Two years ago an evangelical Christian embarked on a quest to live as a gay man for a full year to gain a better understanding of the existence. He had been raised to think that homosexuality was completely wrong, perverted, linked to pedophilia, and a ticket to hell sort of offense. What kicked off his journey was having a female friend come out to him as lesbian. His initial thought was to work on converting her back, because we all know how well that funny business works out. Instead, he took another look at himself and decided to see if his mind could be changed on the matter. As we all would have expected, it did. Just as expected, he took a lot of shit for it.
Timothy Kurek went into this whole hog, or as whole hog as someone actually straight is likely to. He used the total immersion method, told almost no one that he was well, just kind of faking it, and went so far as to come out to his deeply conservative parents, family, friends, and church. Um, holy shit. He got himself a beard fake boyfriend and everything, though stopped short of PDA and other intimate activities. After his year, he came out as straight (much to the relief of his parents), but a very changed man, and wrote a book about it, as people who do something really out of character for a year tend to do, called ‘Cross in the Closet’.
When I said he got a lot of shit for it, I’m not talking about the assumed crowd, his old evangelical buddies. He actually took a lot of beating from the LGBT community as well. “Um, seriously Michelle?” Yes, if you can believe that. A lot of people claimed to feel betrayed, that he was pulling the wool over their eyes, that he acted dishonestly, and was a great deceiver. Sounds kind of familiar, doesn’t it? It should come as no great surprise that I’m now rushing to his defense.
We have a guy, who did almost the unthinkable and managed to deeply question beliefs that had been ingrained and reinforced by a very persuasive community, and act upon them. I don’t believe his motive was to write a book, but I don’t really blame him for cashing in on the experience. I think he did something very remarkable and brave. He faced rejection and humiliation by putting himself in the same shoes as those his community scorned and preach against. He did it all to help a friend and challenge his own beliefs; something very rare and beautiful in any population and I think even moreso in the evangelical one. They aren’t afraid to declare you hell bound for any biblical based interpretation of an infraction. That took some serious guts.
For those who feel betrayed that he wasn’t really gay, all I can say is you are going to judge someone now for their sexuality?
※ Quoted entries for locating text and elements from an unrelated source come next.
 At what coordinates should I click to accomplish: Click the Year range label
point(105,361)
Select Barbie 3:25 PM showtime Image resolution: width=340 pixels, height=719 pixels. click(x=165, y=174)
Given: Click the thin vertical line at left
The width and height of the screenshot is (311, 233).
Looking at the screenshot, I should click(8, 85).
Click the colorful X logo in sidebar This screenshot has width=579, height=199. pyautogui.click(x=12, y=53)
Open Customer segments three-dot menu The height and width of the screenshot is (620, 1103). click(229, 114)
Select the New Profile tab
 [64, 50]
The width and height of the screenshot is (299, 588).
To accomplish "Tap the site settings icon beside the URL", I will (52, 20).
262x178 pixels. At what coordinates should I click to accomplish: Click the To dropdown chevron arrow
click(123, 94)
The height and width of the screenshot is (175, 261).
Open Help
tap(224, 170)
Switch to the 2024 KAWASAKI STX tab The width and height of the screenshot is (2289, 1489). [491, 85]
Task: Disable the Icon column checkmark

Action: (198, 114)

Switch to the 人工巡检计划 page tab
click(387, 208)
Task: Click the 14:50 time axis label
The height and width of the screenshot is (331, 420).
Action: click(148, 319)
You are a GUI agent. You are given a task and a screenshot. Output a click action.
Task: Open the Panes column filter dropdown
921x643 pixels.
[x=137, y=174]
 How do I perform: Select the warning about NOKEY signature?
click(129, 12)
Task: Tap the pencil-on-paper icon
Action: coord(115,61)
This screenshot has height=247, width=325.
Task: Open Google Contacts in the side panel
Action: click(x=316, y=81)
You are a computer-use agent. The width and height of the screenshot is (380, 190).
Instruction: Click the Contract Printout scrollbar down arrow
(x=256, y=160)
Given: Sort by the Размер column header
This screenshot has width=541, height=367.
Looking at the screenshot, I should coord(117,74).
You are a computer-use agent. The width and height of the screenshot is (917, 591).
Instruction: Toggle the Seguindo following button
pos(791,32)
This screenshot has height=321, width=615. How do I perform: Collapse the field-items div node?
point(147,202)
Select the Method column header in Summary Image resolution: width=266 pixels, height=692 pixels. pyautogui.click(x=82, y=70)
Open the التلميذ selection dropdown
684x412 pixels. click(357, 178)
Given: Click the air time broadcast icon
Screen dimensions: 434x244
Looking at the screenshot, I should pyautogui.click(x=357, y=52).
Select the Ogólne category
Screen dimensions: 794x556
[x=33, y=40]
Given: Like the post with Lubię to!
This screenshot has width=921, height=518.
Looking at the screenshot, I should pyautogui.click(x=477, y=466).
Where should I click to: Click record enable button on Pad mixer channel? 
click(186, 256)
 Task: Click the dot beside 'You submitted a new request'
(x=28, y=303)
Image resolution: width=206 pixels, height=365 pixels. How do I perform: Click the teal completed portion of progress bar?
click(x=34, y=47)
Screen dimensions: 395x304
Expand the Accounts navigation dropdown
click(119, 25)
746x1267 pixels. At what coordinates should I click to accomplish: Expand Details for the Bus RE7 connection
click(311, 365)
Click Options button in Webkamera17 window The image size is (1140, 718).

For trying their best to understand you and break their lifelong training to look down upon you? As a trans* (thanks Becky, now you have me doing it) I would be seriously psyched if someone had the gumption to walk a mile in my shoes. Ok, not so hard in mine because I mostly wear flats, but still. Coming out was hell, even though it went well, and transition has presented more emotional and logistical problems than I can even list out in one post. I have a whole blog about it, just in case you didn’t know. If I found out someone did this, I’d probably cry in gratitude that someone at least tried to do their very best to understand.
In conclusion, many thanks to Mr Kurek, who bravely walked where eagles and angels fear to tread. And look at that, even after a great year spent, he was totally unable to chose being gay for real! Who’d have thunk it?